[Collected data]

________________________________________

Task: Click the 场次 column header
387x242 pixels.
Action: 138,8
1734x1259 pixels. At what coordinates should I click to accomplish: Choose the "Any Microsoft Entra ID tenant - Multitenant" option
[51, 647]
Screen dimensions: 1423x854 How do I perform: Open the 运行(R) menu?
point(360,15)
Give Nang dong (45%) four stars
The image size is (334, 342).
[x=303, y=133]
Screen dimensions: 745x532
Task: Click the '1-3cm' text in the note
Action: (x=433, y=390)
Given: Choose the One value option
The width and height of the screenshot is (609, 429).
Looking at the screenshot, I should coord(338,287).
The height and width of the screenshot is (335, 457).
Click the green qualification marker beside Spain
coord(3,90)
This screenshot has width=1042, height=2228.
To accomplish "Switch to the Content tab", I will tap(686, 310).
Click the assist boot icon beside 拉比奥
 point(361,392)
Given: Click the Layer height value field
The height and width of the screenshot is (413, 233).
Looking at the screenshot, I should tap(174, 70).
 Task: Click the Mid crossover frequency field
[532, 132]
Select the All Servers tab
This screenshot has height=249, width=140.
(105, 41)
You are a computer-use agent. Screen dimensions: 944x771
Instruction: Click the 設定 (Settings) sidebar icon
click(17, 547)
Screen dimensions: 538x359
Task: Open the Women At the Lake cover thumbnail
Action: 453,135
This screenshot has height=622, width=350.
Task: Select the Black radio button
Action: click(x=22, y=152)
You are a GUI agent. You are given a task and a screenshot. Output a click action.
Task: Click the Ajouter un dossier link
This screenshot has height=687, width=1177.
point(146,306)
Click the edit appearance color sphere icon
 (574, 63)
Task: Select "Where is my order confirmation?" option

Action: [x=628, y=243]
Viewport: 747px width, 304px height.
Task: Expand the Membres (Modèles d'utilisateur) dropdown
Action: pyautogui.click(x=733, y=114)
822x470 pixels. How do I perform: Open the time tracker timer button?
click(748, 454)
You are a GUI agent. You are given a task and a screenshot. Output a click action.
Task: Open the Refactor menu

________________________________________

Print every line of the records above with no changes.

Task: Click the 场次 column header
387x242 pixels.
Action: 138,8
1734x1259 pixels. At what coordinates should I click to accomplish: Choose the "Any Microsoft Entra ID tenant - Multitenant" option
[51, 647]
Screen dimensions: 1423x854 How do I perform: Open the 运行(R) menu?
point(360,15)
Give Nang dong (45%) four stars
The image size is (334, 342).
[x=303, y=133]
Screen dimensions: 745x532
Task: Click the '1-3cm' text in the note
Action: (x=433, y=390)
Given: Choose the One value option
The width and height of the screenshot is (609, 429).
Looking at the screenshot, I should coord(338,287).
The height and width of the screenshot is (335, 457).
Click the green qualification marker beside Spain
coord(3,90)
This screenshot has width=1042, height=2228.
To accomplish "Switch to the Content tab", I will tap(686, 310).
Click the assist boot icon beside 拉比奥
 point(361,392)
Given: Click the Layer height value field
The height and width of the screenshot is (413, 233).
Looking at the screenshot, I should tap(174, 70).
 Task: Click the Mid crossover frequency field
[532, 132]
Select the All Servers tab
This screenshot has height=249, width=140.
(105, 41)
You are a computer-use agent. Screen dimensions: 944x771
Instruction: Click the 設定 (Settings) sidebar icon
click(17, 547)
Screen dimensions: 538x359
Task: Open the Women At the Lake cover thumbnail
Action: 453,135
This screenshot has height=622, width=350.
Task: Select the Black radio button
Action: click(x=22, y=152)
You are a GUI agent. You are given a task and a screenshot. Output a click action.
Task: Click the Ajouter un dossier link
This screenshot has height=687, width=1177.
point(146,306)
Click the edit appearance color sphere icon
 (574, 63)
Task: Select "Where is my order confirmation?" option

Action: [x=628, y=243]
Viewport: 747px width, 304px height.
Task: Expand the Membres (Modèles d'utilisateur) dropdown
Action: pyautogui.click(x=733, y=114)
822x470 pixels. How do I perform: Open the time tracker timer button?
click(748, 454)
You are a GUI agent. You are given a task and a screenshot. Output a click action.
Task: Open the Refactor menu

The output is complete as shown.